For every line below that includes the word "screenshot", add one; report the final number and nothing else.

*Data supplied*.
■ ■ ■ ■ ■ ■ ■
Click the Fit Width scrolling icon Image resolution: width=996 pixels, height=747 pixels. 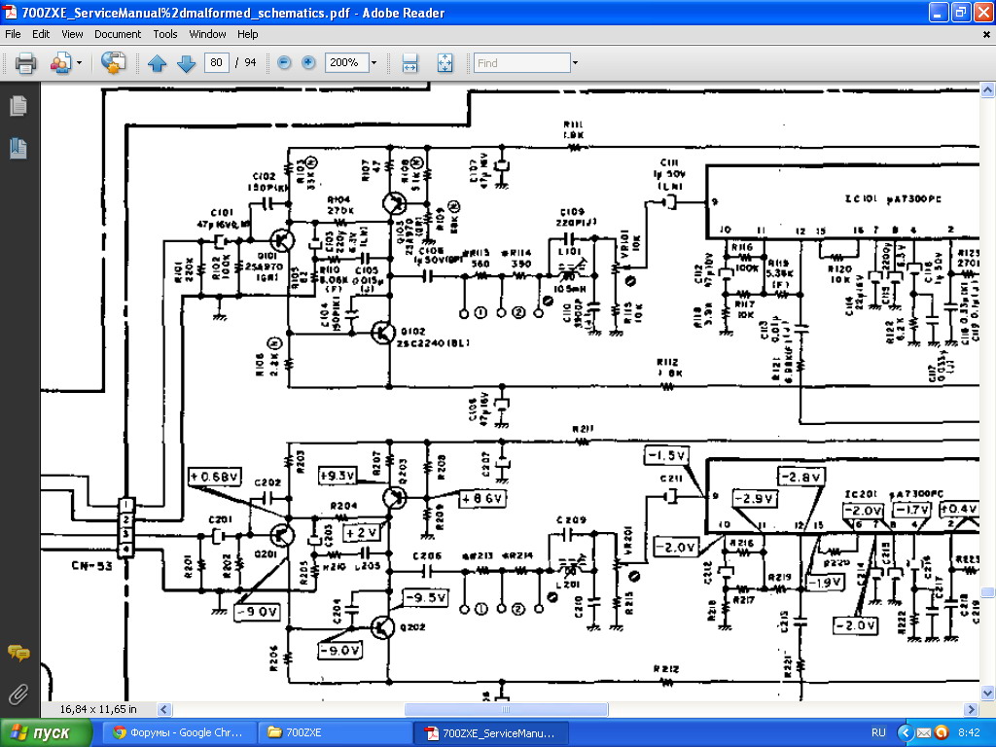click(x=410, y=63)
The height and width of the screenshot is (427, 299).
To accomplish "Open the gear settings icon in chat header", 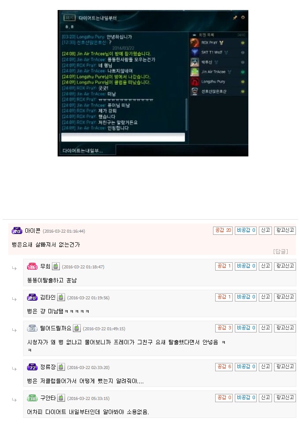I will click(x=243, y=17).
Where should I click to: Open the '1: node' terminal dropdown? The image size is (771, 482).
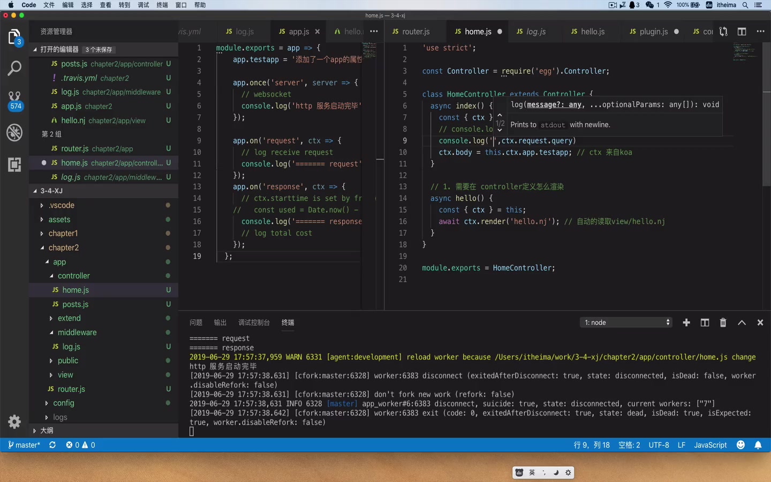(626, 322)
■ ■ ■ ■ ■ ■ ■
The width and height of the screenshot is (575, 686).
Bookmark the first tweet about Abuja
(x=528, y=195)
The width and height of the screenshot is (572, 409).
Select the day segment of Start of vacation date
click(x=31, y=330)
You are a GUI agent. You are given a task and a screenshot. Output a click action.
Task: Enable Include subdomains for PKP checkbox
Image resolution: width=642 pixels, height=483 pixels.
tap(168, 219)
■ ■ ■ ■ ■ ■ ■
*Solution for this problem*. 4